YOUR GOAL: Print every entry below exactly, leaving out the pictures.

DATA LISTING:
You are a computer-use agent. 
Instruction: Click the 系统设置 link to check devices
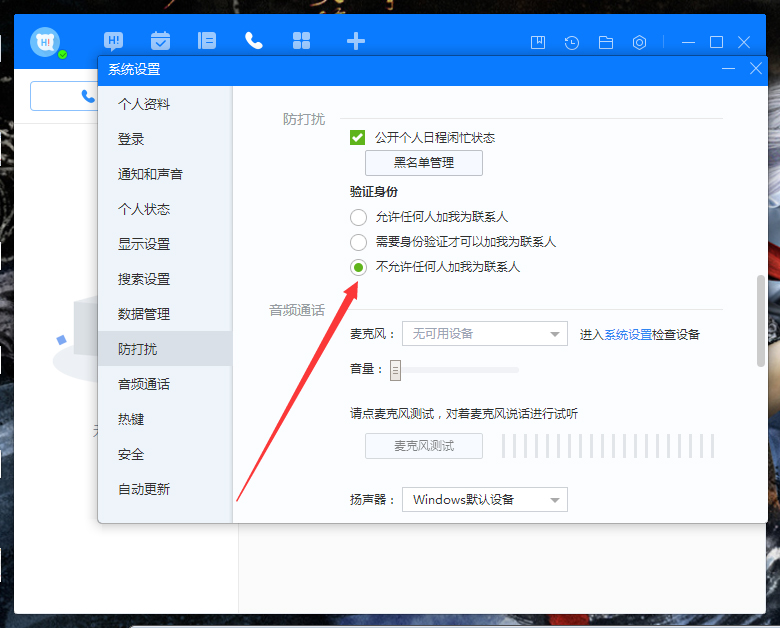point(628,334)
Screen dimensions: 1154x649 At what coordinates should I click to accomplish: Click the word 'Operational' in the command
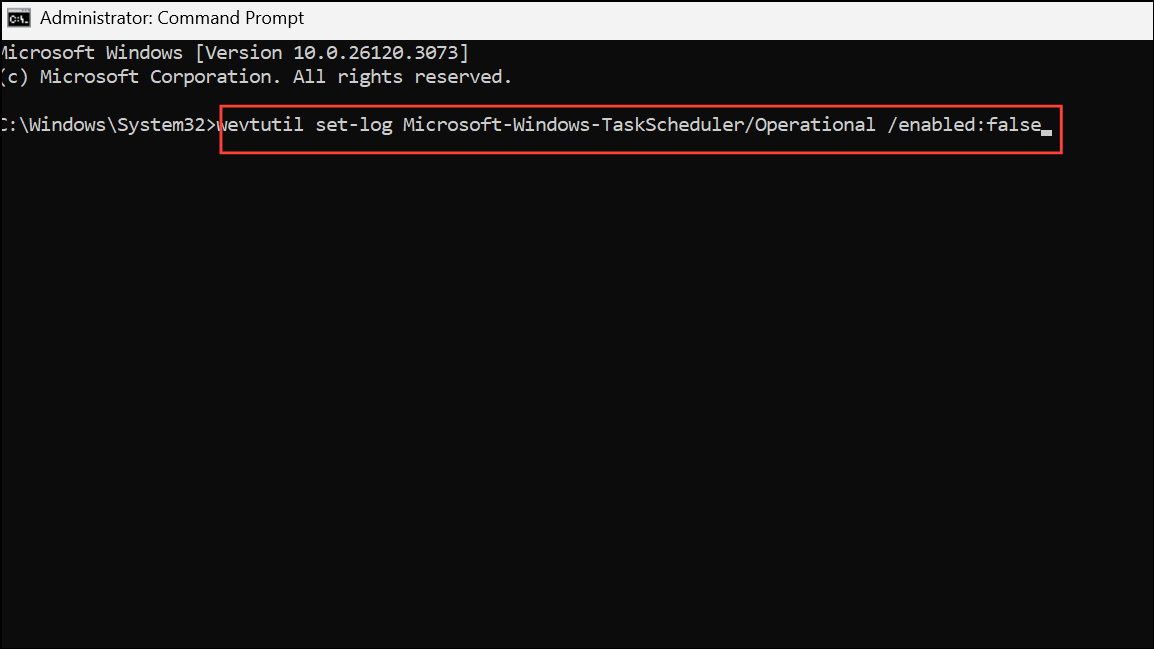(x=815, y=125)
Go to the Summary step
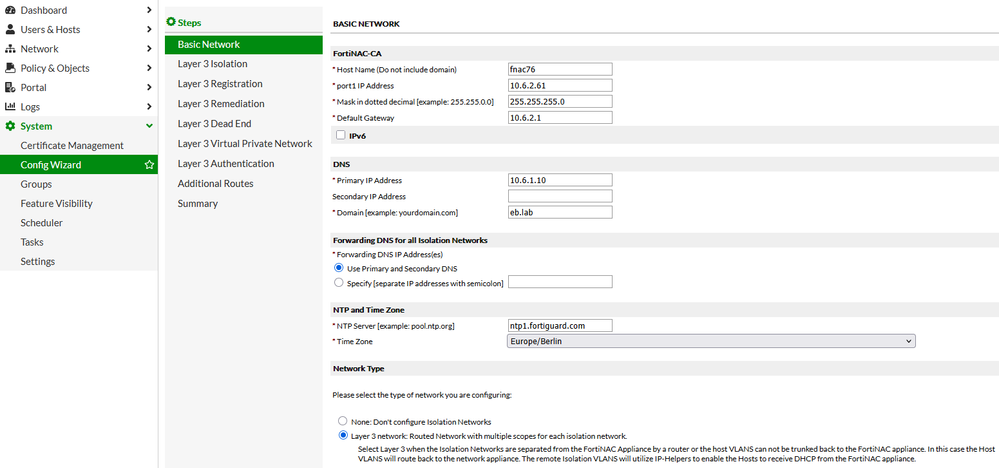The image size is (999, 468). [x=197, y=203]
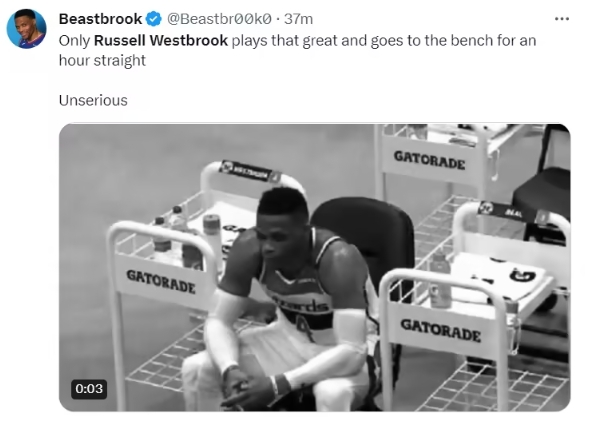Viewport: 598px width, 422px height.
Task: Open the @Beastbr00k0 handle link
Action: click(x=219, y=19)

ANSWER TO THE EXERCISE:
You are a computer-use agent. 
Instruction: Click the 系统设置 link to check devices
point(628,334)
Screen dimensions: 1154x649 At what coordinates should I click to accomplish: Click the word 'Operational' in the command
(x=815, y=125)
Go to the Summary step
The image size is (999, 468). [x=197, y=203]
Viewport: 598px width, 422px height.
Task: Open the @Beastbr00k0 handle link
Action: click(x=219, y=19)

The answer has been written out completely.